Collected data entries
- - - - -

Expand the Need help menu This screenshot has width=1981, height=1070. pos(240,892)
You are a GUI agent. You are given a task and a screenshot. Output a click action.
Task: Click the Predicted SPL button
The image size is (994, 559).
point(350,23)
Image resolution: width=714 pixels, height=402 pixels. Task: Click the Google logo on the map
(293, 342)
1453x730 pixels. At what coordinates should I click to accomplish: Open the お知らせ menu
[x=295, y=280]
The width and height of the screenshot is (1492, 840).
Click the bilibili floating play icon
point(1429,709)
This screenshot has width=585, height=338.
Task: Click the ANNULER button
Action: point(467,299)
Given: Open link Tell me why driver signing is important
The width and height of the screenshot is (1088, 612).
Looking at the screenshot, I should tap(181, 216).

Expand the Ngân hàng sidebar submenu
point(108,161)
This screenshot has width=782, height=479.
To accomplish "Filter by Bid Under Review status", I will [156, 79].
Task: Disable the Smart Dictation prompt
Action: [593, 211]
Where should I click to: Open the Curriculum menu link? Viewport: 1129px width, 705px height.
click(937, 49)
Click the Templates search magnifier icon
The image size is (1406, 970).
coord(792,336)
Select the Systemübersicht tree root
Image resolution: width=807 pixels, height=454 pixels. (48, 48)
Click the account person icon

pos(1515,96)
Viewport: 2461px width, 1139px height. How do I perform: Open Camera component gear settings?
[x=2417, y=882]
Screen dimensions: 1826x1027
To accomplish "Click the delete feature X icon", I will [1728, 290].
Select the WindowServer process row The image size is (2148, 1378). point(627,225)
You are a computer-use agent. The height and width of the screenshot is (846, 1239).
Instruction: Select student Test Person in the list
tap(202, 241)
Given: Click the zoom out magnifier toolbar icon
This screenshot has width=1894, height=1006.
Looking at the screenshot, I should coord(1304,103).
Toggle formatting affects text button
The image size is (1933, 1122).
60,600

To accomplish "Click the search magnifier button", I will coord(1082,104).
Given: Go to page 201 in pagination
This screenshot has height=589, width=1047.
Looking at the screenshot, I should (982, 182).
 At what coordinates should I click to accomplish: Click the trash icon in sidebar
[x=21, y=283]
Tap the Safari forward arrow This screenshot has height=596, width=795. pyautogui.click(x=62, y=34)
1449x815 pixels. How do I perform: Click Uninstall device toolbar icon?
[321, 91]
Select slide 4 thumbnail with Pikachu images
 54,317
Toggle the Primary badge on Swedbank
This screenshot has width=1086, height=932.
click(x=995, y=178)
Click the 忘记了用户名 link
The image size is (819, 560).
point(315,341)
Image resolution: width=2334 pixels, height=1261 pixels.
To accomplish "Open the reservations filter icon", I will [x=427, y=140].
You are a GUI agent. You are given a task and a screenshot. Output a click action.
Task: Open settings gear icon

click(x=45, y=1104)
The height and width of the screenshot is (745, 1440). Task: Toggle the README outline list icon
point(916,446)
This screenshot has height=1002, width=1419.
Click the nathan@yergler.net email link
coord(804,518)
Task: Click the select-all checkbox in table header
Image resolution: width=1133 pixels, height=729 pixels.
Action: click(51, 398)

- - - - -

Aim of the exercise » Retype the records exactly.

Solution to this exercise »
Expand the Need help menu This screenshot has width=1981, height=1070. pos(240,892)
You are a GUI agent. You are given a task and a screenshot. Output a click action.
Task: Click the Predicted SPL button
The image size is (994, 559).
point(350,23)
Image resolution: width=714 pixels, height=402 pixels. Task: Click the Google logo on the map
(293, 342)
1453x730 pixels. At what coordinates should I click to accomplish: Open the お知らせ menu
[x=295, y=280]
The width and height of the screenshot is (1492, 840).
Click the bilibili floating play icon
point(1429,709)
This screenshot has width=585, height=338.
Task: Click the ANNULER button
Action: point(467,299)
Given: Open link Tell me why driver signing is important
The width and height of the screenshot is (1088, 612).
Looking at the screenshot, I should tap(181, 216).

Expand the Ngân hàng sidebar submenu
point(108,161)
This screenshot has width=782, height=479.
To accomplish "Filter by Bid Under Review status", I will [156, 79].
Task: Disable the Smart Dictation prompt
Action: [593, 211]
Where should I click to: Open the Curriculum menu link? Viewport: 1129px width, 705px height.
click(937, 49)
Click the Templates search magnifier icon
The image size is (1406, 970).
coord(792,336)
Select the Systemübersicht tree root
Image resolution: width=807 pixels, height=454 pixels. (48, 48)
Click the account person icon

pos(1515,96)
Viewport: 2461px width, 1139px height. How do I perform: Open Camera component gear settings?
[x=2417, y=882]
Screen dimensions: 1826x1027
To accomplish "Click the delete feature X icon", I will [1728, 290].
Select the WindowServer process row The image size is (2148, 1378). point(627,225)
You are a computer-use agent. The height and width of the screenshot is (846, 1239).
Instruction: Select student Test Person in the list
tap(202, 241)
Given: Click the zoom out magnifier toolbar icon
This screenshot has width=1894, height=1006.
Looking at the screenshot, I should coord(1304,103).
Toggle formatting affects text button
The image size is (1933, 1122).
60,600

To accomplish "Click the search magnifier button", I will coord(1082,104).
Given: Go to page 201 in pagination
This screenshot has height=589, width=1047.
Looking at the screenshot, I should (982, 182).
 At what coordinates should I click to accomplish: Click the trash icon in sidebar
[x=21, y=283]
Tap the Safari forward arrow This screenshot has height=596, width=795. pyautogui.click(x=62, y=34)
1449x815 pixels. How do I perform: Click Uninstall device toolbar icon?
[321, 91]
Select slide 4 thumbnail with Pikachu images
 54,317
Toggle the Primary badge on Swedbank
This screenshot has width=1086, height=932.
click(x=995, y=178)
Click the 忘记了用户名 link
The image size is (819, 560).
point(315,341)
Image resolution: width=2334 pixels, height=1261 pixels.
To accomplish "Open the reservations filter icon", I will [x=427, y=140].
You are a GUI agent. You are given a task and a screenshot. Output a click action.
Task: Open settings gear icon

click(x=45, y=1104)
The height and width of the screenshot is (745, 1440). Task: Toggle the README outline list icon
point(916,446)
This screenshot has height=1002, width=1419.
Click the nathan@yergler.net email link
coord(804,518)
Task: Click the select-all checkbox in table header
Image resolution: width=1133 pixels, height=729 pixels.
Action: click(51, 398)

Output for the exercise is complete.